The public sector is now so transparent that we have a right to read the private emails of climate scientists working for a state-sponsored university. The private sector is so opaque that we have no idea on whose behalf the people who appear every day on the BBC, using arguments that look suspiciously like corporate propaganda, are speaking.

What does political theory have to say about secrecy? It seems that a large part of power - be it with tax havens or lobby organisations as above - is vested in its secrecy. Yet secrecy isn't ignorance. Secrecy has to be maintained; it takes intensive legal and political enforcement, not to mention highly convenient delineation. Secrecy itself is something fundamental to power - the power to define privacy. Making something public and hence political certainly takes power and a lot of work but this is no less true of making something private. This 'liminal power' that decides the contours of 'the political' is decidedly interesting to me.

Sunday 16 October 2011

Occupy London and the Church of England

I'm not a man of faith but I am a man of belief - belief that political alliances cannot be fussy or precious.

The Left so often acts as if until we agree on everything we can't do anything. The Right don't have this problem. They understand that if anyone agrees on anything then there is business to be done. Rightwing evangelicals and neoliberal bankers don't have a lot in common but they have enough to use and get used by each other. The usage is mutually beneficial. Their 'resonance machine' as William Connolly puts it is formidable.

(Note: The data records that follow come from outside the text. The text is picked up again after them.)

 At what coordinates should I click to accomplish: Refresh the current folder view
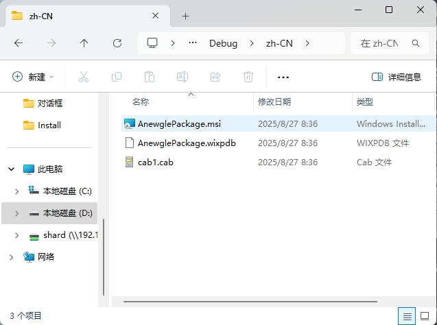pyautogui.click(x=117, y=43)

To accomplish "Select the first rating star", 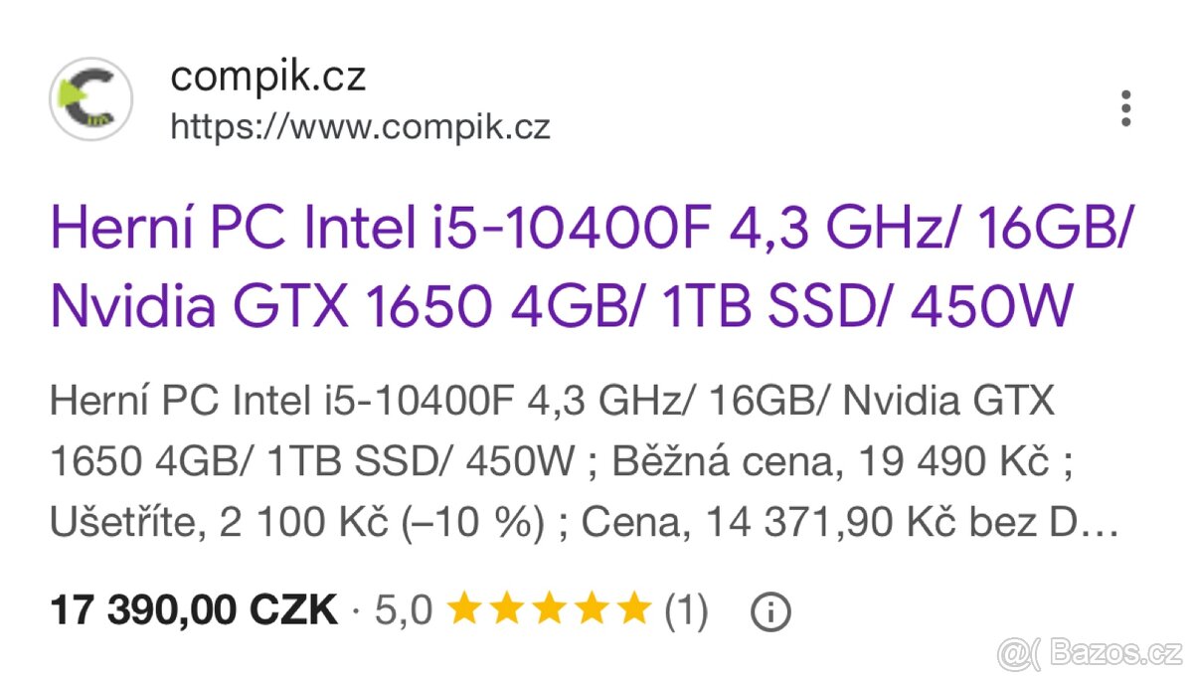I will click(465, 607).
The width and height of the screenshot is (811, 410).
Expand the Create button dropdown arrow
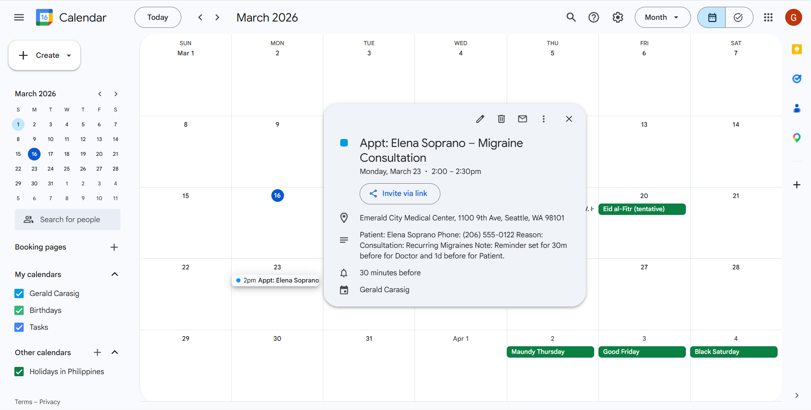69,55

What relationship does the Left have with organised religion today? Well, what does the canon chancellor of St Paul's cathedral Reverend Giles Fraser have to say about the protestors camped out in front of his 'house of god'?

Not a lot. Is it so hard to see dog-collared clergy and dishevelled youths standing and shouting side by side? They don't agree on a lot but they should agree on enough to know the exact answer to the question 'What would Jesus do?'!

Of course, this assumes that the Church of England isn't just another finger in the pie/dam (that damn pie) of the prevailing order.

Are they corrupted to the core too? Is there any trace of Christianity in the C of E?
It’s time to get off the fence Giles. It’s time to make your church the centre of resistance in the City. Or to admit instead that you’re just running a tourist attraction. That’s your choice. And there’s only one right answer if you really believe why you wear that dog collar.

So open those doors wide – especially when the police are nearby. It’s your job to provide a place of sanctuary or frankly that building you tend is of no relevance at all and nor is your faith.
Hard words - and, as usual, just the right ones. We need this alliance.

Of course, this alliance might require some people giving up - for a time - the prevailing sub-Dawkins religion-phobia and stop yapping on about religion being the root of all evil for long enough to actually engage in some politics: that is, collective action: that is, acting with people you don't necessarily entirely agree with about everything.

There's definitely a Leftist resonance machine to be constructed; but to do so will require some scheming, some cunning and some compromise.

Politics happens not when everyone agrees on everything but when some people agree enough enough something - anything - important enough to make them work together.

If these are not times for putting aside petty theological differences then we really are in the end times!